▶ ABOUT THIS EXERCISE
Go through the lines below and copy any that hold the string "Image".

Saved entries
◆ ◆ ◆ ◆

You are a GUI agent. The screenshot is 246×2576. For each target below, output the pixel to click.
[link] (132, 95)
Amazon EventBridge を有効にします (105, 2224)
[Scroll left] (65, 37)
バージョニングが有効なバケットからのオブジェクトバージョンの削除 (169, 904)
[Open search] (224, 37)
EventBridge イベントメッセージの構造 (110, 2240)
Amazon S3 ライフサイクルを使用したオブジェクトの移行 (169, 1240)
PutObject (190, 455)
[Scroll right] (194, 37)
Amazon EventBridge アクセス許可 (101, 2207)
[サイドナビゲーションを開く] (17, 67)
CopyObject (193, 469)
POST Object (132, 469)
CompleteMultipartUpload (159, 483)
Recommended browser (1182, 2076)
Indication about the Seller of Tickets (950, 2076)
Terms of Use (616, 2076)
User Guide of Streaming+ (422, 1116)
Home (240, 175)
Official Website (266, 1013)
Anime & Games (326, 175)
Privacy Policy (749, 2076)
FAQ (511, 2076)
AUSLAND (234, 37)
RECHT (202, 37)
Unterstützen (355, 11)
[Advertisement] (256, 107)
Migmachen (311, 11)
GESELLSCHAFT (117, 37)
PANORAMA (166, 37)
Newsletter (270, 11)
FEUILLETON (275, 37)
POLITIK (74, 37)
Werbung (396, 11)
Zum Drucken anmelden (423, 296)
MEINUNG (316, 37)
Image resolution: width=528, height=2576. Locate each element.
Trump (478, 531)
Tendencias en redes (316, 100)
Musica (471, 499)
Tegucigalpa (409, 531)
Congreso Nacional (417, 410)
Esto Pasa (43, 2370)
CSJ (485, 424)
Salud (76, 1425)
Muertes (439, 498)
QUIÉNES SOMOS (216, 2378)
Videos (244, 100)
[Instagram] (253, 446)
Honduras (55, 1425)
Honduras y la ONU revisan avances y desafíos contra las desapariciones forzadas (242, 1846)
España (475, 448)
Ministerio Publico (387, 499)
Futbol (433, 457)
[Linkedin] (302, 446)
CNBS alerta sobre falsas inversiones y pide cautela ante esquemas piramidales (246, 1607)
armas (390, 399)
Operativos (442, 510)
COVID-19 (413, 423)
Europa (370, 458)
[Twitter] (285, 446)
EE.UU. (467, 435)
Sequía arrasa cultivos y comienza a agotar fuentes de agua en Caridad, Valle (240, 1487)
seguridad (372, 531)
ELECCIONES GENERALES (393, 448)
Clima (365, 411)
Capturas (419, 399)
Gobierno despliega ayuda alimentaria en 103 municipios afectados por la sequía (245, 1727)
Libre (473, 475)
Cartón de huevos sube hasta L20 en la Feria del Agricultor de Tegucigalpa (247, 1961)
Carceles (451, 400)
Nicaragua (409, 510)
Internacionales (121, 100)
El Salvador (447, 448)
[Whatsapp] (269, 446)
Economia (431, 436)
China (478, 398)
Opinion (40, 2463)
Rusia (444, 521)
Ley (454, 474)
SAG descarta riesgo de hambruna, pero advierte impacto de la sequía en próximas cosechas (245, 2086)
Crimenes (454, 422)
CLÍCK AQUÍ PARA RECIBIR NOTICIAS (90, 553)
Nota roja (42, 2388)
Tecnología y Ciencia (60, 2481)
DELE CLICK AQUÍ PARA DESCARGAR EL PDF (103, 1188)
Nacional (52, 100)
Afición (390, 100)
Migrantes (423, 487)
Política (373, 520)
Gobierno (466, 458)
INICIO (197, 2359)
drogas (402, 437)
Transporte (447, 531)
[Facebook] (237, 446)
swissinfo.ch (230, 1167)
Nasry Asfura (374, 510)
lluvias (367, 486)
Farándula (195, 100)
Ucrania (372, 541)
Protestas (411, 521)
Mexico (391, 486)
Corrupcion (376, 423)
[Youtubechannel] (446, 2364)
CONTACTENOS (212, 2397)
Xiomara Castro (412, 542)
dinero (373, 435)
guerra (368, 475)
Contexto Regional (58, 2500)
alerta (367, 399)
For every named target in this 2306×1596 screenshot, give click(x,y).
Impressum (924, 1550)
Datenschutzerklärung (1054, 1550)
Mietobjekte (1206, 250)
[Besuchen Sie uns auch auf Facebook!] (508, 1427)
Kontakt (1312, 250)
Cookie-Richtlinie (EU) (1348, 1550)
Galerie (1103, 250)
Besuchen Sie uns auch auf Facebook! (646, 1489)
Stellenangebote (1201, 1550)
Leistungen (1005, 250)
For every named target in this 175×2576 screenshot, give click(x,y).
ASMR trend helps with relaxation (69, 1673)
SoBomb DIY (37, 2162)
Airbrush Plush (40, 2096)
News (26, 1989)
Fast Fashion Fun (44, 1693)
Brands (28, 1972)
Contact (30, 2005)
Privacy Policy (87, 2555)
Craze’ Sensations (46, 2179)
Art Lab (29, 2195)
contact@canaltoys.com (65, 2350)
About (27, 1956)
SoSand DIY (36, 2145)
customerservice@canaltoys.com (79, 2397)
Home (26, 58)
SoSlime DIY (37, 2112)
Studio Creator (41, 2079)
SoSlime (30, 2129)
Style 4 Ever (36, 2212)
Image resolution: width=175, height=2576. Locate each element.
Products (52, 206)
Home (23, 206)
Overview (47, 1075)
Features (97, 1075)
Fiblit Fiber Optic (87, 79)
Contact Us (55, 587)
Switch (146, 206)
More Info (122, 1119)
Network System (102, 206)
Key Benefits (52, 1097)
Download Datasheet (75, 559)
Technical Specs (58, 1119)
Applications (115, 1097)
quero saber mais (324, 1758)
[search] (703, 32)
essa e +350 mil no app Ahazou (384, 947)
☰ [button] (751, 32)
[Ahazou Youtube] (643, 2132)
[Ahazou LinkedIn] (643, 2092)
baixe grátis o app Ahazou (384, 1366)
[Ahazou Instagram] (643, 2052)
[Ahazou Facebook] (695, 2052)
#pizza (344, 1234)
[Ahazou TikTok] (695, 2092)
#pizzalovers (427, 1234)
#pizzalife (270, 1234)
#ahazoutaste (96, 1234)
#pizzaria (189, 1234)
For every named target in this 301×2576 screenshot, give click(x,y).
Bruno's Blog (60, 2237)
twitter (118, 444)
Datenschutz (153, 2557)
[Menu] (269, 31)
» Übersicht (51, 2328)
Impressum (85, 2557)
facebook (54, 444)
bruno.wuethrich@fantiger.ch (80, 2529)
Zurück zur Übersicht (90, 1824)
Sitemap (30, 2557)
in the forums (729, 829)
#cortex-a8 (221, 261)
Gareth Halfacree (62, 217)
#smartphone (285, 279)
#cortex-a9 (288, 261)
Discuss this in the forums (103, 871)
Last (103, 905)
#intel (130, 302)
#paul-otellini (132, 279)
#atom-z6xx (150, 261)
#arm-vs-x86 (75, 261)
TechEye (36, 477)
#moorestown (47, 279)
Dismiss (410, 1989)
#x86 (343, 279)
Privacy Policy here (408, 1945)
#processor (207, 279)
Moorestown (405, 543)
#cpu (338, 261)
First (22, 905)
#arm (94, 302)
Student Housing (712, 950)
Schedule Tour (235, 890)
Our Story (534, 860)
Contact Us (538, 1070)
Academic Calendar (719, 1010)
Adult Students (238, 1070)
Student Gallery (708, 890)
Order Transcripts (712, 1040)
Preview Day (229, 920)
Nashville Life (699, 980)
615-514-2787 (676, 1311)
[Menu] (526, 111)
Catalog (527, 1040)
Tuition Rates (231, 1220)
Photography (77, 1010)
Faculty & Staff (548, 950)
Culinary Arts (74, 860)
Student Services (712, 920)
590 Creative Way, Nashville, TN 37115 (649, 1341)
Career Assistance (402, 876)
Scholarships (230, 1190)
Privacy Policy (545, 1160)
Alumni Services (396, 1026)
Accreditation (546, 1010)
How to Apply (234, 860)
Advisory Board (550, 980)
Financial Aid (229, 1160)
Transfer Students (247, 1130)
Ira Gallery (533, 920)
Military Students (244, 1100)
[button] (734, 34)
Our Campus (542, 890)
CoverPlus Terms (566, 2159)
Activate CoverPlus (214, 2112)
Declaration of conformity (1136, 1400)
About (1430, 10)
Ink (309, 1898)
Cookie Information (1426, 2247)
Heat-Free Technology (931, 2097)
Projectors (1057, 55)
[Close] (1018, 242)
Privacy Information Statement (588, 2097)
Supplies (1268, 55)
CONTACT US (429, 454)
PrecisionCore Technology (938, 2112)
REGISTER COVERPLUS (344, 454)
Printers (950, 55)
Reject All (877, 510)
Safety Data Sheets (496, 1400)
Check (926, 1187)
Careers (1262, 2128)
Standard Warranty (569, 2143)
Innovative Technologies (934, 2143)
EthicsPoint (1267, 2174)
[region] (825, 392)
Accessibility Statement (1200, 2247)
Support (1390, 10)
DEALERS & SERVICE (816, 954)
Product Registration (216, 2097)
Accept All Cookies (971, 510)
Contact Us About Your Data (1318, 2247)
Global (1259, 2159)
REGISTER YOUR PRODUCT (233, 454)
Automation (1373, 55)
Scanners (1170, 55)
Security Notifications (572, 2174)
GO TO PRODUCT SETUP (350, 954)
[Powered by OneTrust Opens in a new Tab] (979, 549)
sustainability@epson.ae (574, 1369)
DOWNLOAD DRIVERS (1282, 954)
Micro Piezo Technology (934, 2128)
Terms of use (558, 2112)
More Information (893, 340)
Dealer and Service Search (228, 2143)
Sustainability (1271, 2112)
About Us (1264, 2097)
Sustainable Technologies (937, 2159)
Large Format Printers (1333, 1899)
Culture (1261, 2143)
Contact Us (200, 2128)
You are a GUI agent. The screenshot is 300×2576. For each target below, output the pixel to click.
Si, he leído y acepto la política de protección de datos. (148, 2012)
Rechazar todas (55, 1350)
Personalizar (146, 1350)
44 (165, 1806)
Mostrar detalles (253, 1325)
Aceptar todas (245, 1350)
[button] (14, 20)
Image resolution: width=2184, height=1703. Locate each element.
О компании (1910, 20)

◆ ◆ ◆ ◆

▶ REPLY
Image resolution: width=528, height=2576. Locate each element.
Image resolution: width=175, height=2576. Locate each element.
Image resolution: width=2184, height=1703. Locate each element.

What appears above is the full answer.